How to Lose Men’s Love Handles

howtoloselovehandles

If you’re carrying some extra weight around the midsection, you’re most likely familiar with love handles. This body fat around your obliques is typically the last to go when you’re trying to lose weight. With these men’s nutrition and fitness tips, you can finally get rid of this stubborn fat – and keep it off.

1. Do more cardio. Both weight training and cardio should be the part of any fitness program – no ifs, ands or buts. Cardio, in particular, is effective in helping burn fat when combined with a sensible diet. During your next workout, push yourself a little harder. Run an extra mile, swim for 10 more minutes, or play one more tennis match…whatever you prefer. For a quick burst of energy, take a premium pre-workout supplement that contains carbs, protein and nitric oxide activators to maximize your performance. Finish your workout with a post-workout supplement that contains branched-chain amino acids for optimal muscle recovery and rebuilding. “6 Best Fitness Tips for Men” has more advice on getting the most out of each workout.

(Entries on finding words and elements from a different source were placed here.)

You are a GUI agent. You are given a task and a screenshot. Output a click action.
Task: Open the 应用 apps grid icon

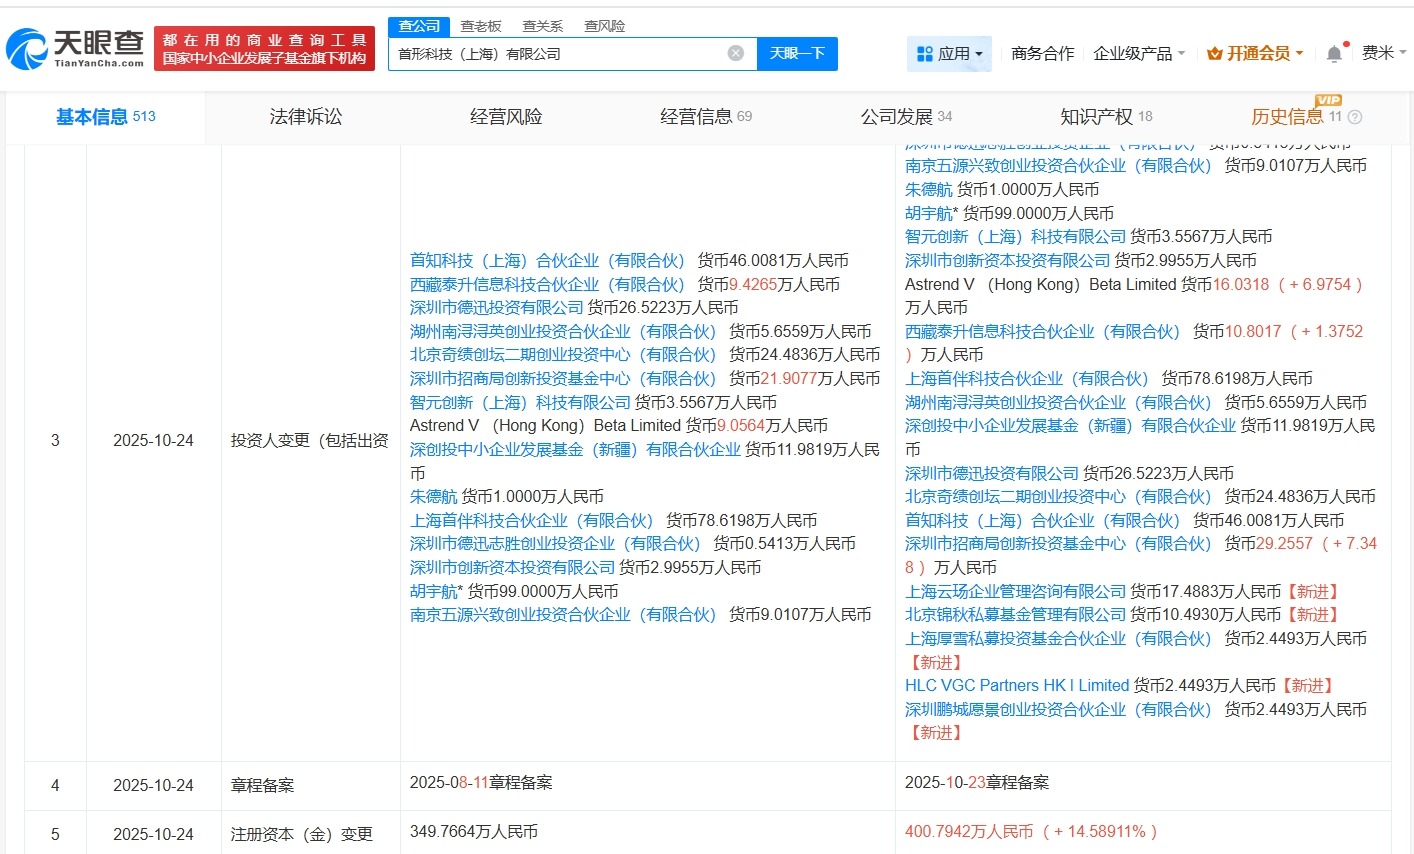(x=925, y=53)
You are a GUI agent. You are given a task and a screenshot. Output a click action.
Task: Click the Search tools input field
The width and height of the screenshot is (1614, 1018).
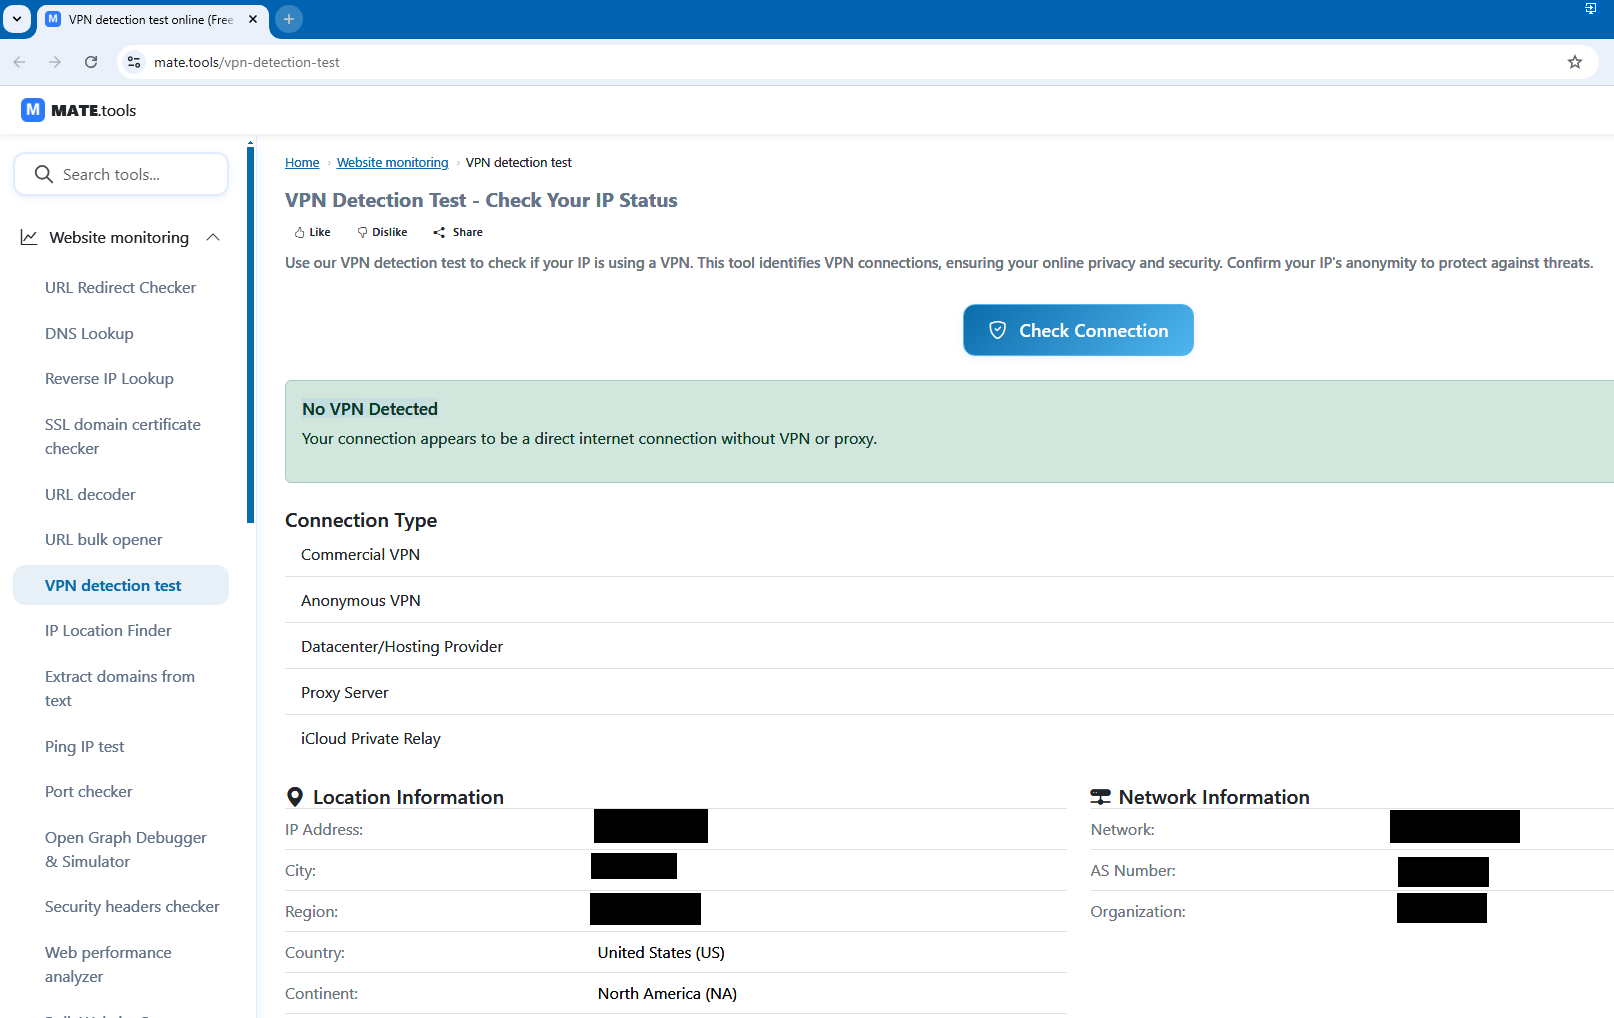pyautogui.click(x=122, y=174)
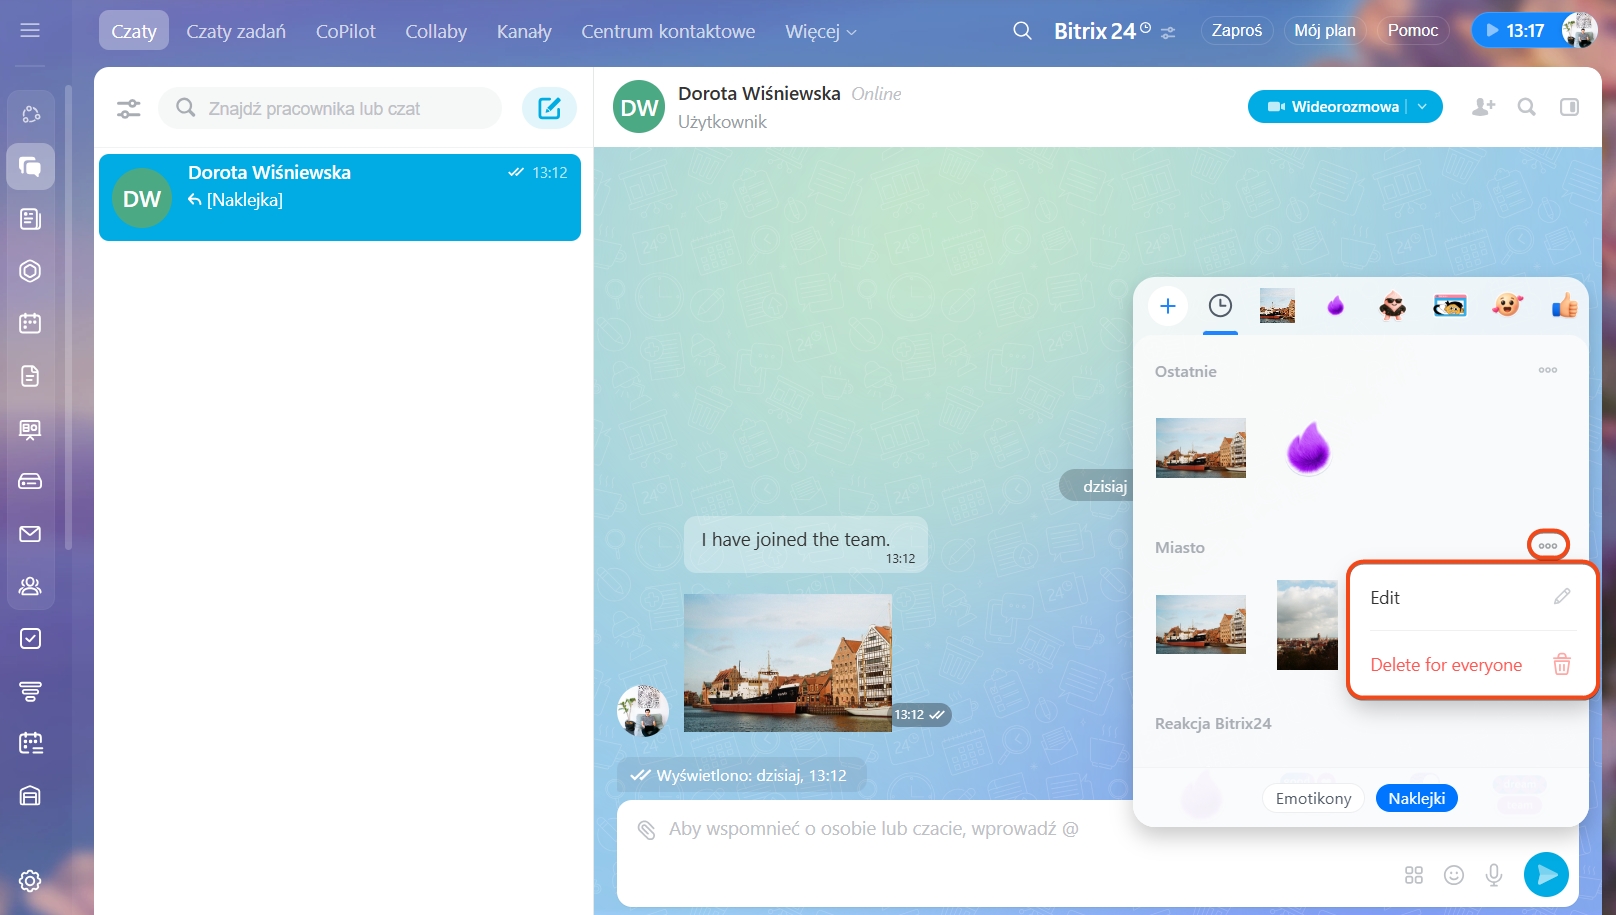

2. Do ab-targeting exercises. Cardio will help you burn fat, but you need to do some ab-focused strength training to help tighten loose skin and develop a muscular midsection. Regular crunches aren’t going to cut it. To get rid of love handles, try oblique crunches and side lifts to work out that specific area. You also want to focus on core (trunk) exercises like planks and bridges to not only work out your abs, but the rest of your torso as well. “5 Six-Pack Myths” has more information on getting a nice set of abs.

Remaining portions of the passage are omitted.